» Aim of the exercise: In the project summary, copy everything from "Kumar Sanjay                       postdoctoral" down to "aspect ratio (2013).", replacing "silver nanowires" with "copper nanowires".

[START Given passage]

Project start date: 02.09.2013

Project completion date: 30.09.2016

Total funding: 994,400 lei

2013:              91,300 lei

2014:              263,970 lei

2015:              300,761 lei

2016:              338,369 lei

Project manager: Assoc. Prof. Andrea Kellenberger

Team members:

Nyari Terezia                        senior researcher                 work contract from 12.09.2013

Banica Radu Nicolae          postdoctoral researcher      work contract from 12.09.2013

Dan Mircea Laurentiu         PhD student                         work contract from 12.09.2013

Locovei Cosmin                   postdoctoral researcher      work contract from 24.09.2013

Baies Radu                           postdoctoral researcher      work contract from 12.09.2013

Bucur Alin                             PhD student                         work contract from 12.09.2013

Ursu Daniel Horatiu           PhD student                         work contract from 03.02.2014

Cseh Liliana                         senior researcher                 work contract from 03.02.2014

Capota Paul Cristian           master student                      work contract from 03.02.2014

Vaszilcsin Nicolae               senior researcher                 work contract from 12.11.2014

Poienar Maria                       postdoctoral researcher

Kumar Sanjay                       postdoctoral researcher

Project status report 2013 -2015

Objective 1: Solvothermal synthesis and morphological, structural and compositional characterization of silver nanowires with controlled aspect ratio (2013).

[END Given passage]
[START Stored rows]

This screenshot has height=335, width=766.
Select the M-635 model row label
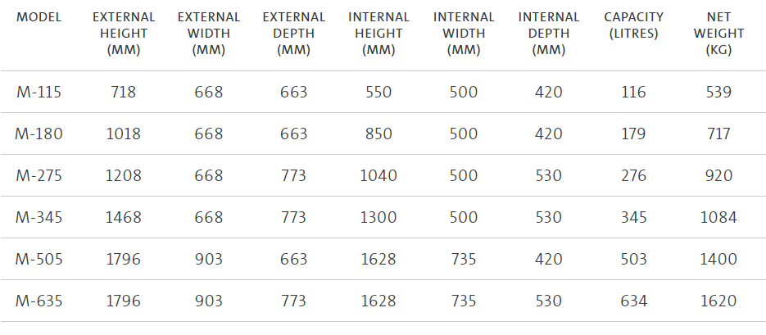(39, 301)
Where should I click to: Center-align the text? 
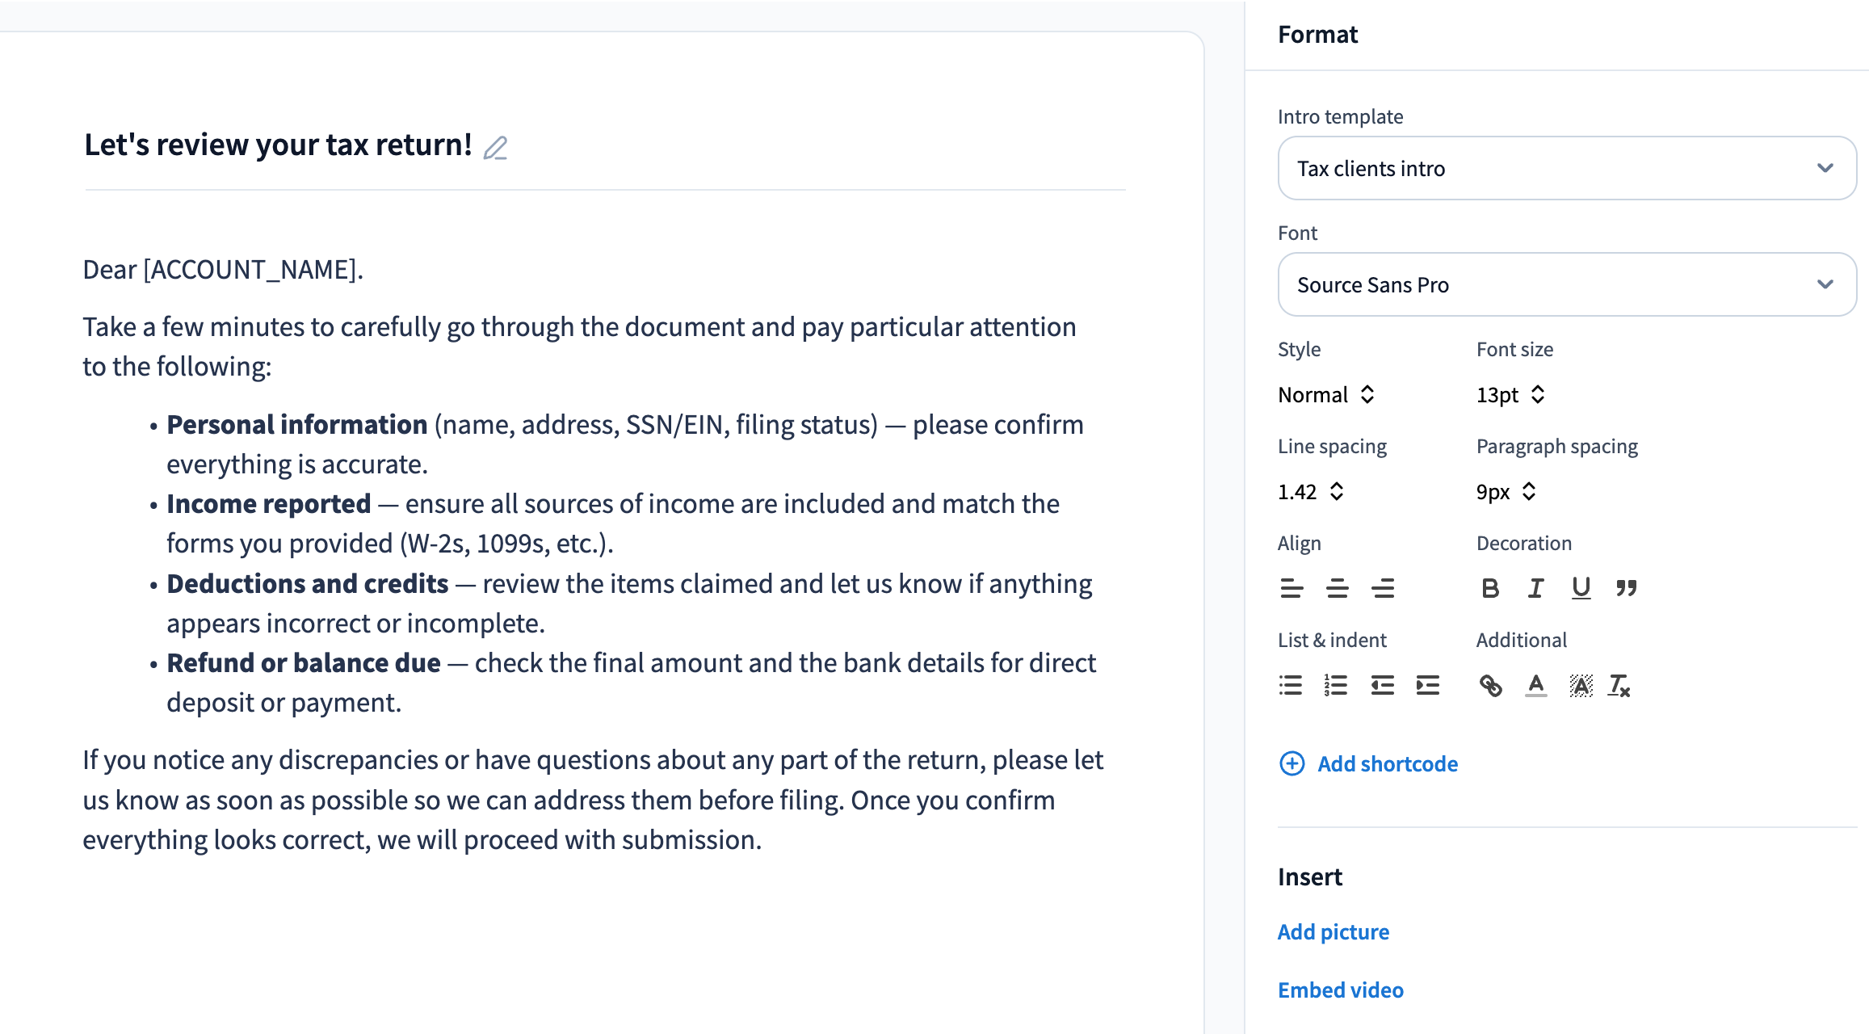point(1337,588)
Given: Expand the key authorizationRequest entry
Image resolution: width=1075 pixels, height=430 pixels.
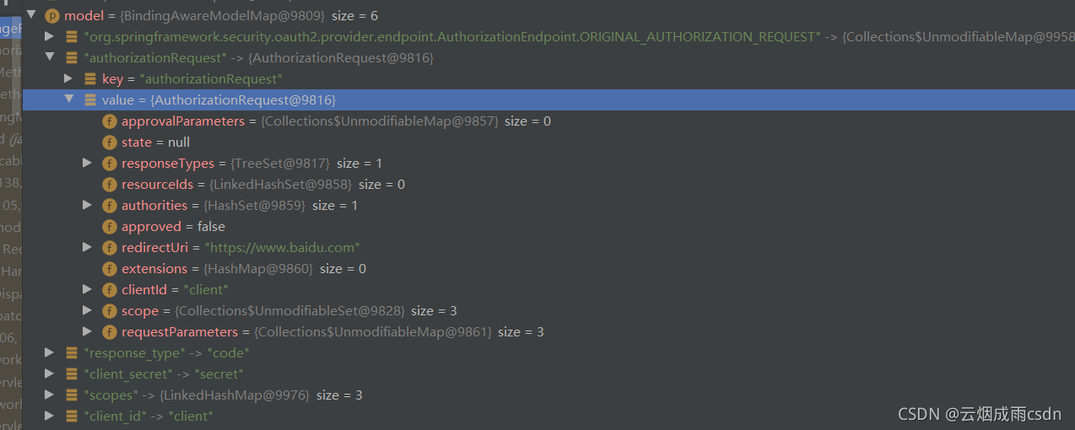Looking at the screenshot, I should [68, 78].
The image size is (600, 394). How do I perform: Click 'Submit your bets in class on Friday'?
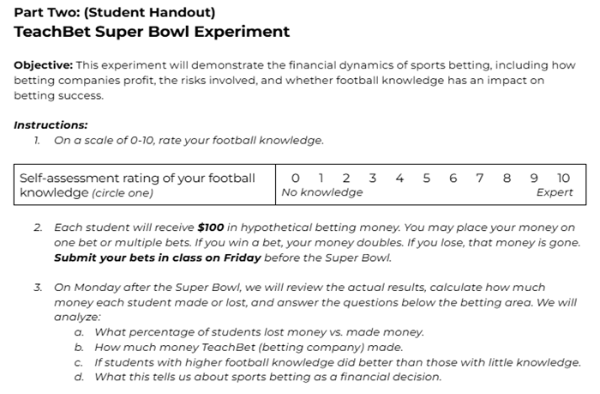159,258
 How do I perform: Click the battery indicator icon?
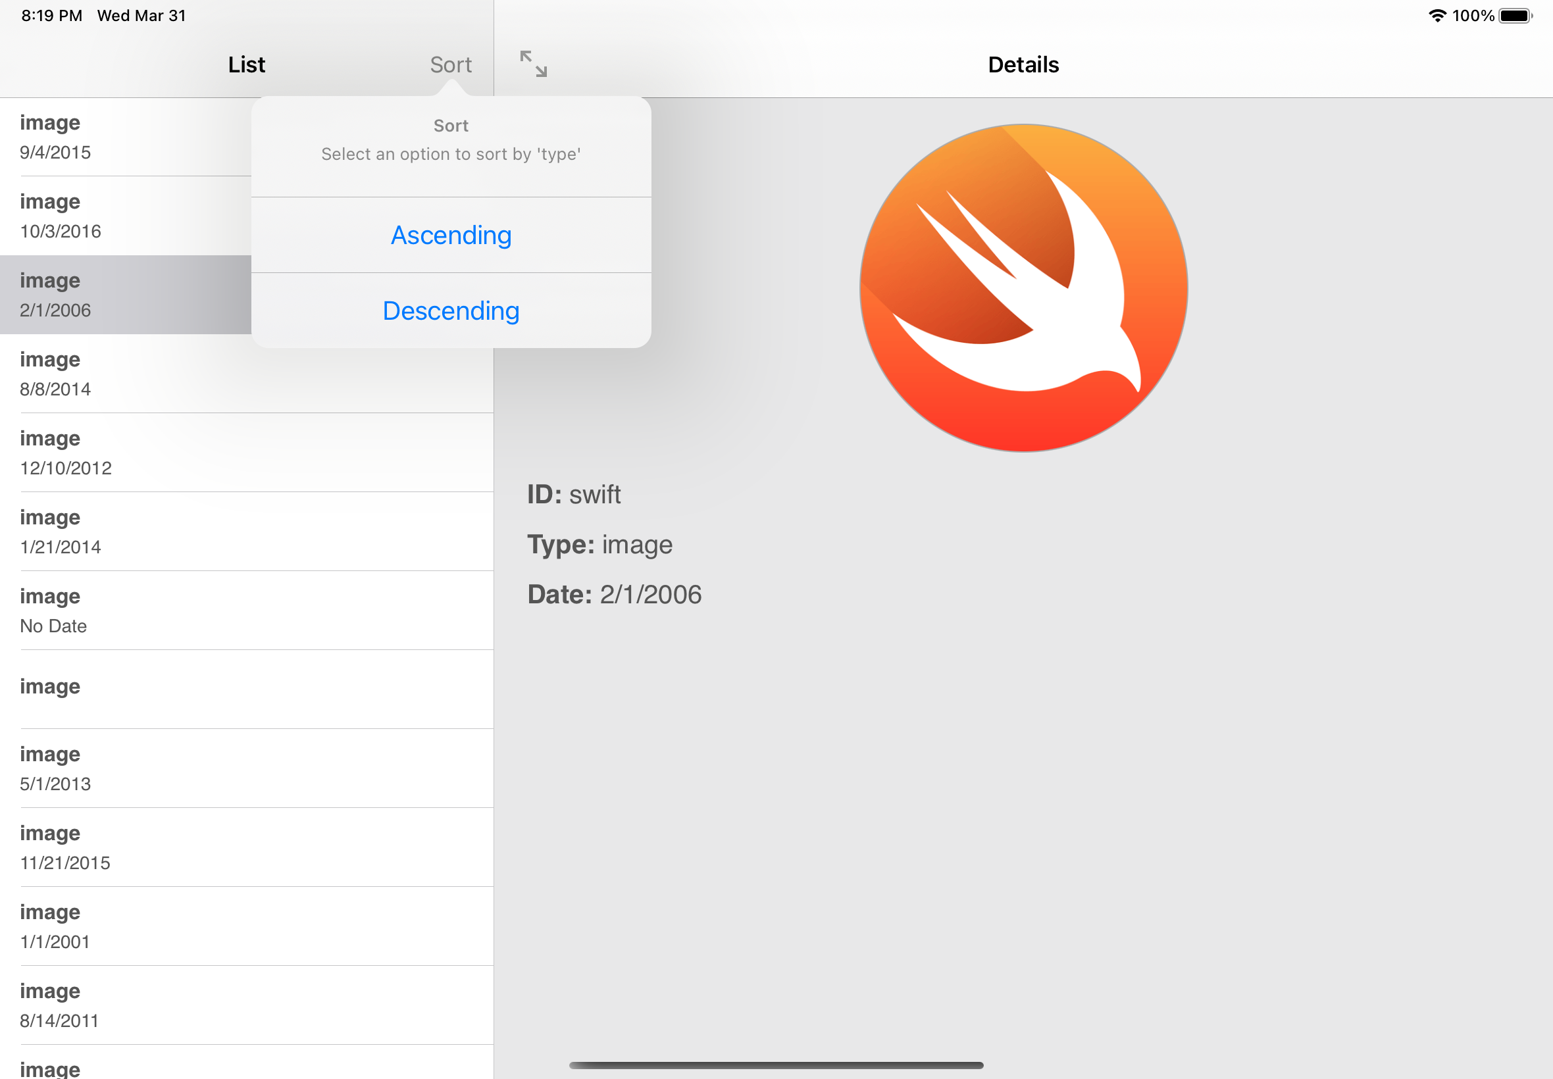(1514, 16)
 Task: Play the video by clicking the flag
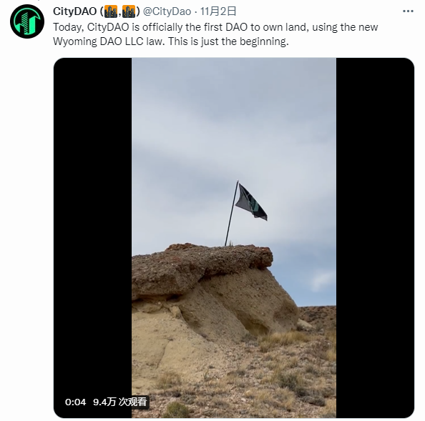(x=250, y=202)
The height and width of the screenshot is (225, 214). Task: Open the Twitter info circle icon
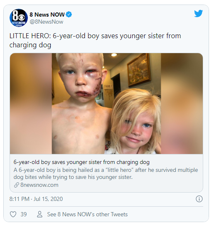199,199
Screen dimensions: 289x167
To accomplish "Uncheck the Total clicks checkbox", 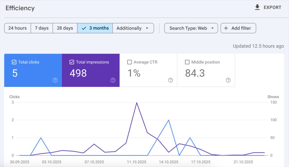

[END Stored rows]

» Answer to this exercise:
Kumar Sanjay                       postdoctoral researcher

Project status report 2013 -2015

Objective 1: Solvothermal synthesis and morphological, structural and compositional characterization of copper nanowires with controlled aspect ratio (2013).